MedCrunch: Could you list a few things that you think should be changed in the current medical culture?
Peter Attia: I don’t consider myself an expert in this field and I don’t feel really qualified to speak about it at length. What I can say, though, is that physicians should be asking themselves the question, “Am I treating this patient with the best care I can?” both from a knowledge and technical standpoint and also from a human standpoint. As physicians, I think we have to ask ourselves if we would be treating the patient the same way if that patient were a relative or a friend. If I look back at all of the times that I was not empathetic and not compassionate towards patients, I can assure you that in that moment I was not at all treating that person the way that I would have treated them had they been a friend or relative.
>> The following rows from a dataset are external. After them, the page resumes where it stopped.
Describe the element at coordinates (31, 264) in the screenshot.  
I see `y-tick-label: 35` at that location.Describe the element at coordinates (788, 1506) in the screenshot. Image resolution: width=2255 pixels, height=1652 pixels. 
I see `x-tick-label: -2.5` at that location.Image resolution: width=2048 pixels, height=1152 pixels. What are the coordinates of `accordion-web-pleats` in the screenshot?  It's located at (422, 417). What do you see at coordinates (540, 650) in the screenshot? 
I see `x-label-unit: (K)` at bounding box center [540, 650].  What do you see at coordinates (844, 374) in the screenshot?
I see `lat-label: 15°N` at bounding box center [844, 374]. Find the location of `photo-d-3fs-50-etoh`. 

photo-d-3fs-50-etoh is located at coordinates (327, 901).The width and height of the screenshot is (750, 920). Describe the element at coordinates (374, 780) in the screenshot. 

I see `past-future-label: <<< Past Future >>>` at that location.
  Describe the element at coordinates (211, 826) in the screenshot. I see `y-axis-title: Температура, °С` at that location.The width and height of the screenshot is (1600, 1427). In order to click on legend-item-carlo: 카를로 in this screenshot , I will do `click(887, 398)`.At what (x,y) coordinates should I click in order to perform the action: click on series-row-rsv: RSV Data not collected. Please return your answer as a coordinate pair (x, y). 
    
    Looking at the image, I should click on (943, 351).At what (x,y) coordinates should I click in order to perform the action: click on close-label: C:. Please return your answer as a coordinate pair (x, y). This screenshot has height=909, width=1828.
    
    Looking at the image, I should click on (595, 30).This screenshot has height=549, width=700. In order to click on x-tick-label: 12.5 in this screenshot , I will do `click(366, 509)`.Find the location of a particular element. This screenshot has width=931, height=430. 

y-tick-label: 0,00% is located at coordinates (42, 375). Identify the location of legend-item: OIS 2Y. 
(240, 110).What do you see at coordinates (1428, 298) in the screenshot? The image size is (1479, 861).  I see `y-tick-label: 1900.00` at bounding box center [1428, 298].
MedCrunch: If you could give some advice to young physicians embarking on their careers and choosing their medical specialty, what would your advice be?
Peter Attia: I think whatever path you choose, find a way to walk in the shoes of your patients. At least for me, I have found that to be the most powerful tool at my disposal to overcome the urge to judge. If your patients understand that you are making every effort to see the world through their lens –and not just impose your lens on them– then you’ll be a better and a more successful doctor. Not necessarily because you’ll have more medicine or knowledge at your disposal, but because you’ll have a special relationship with your patient.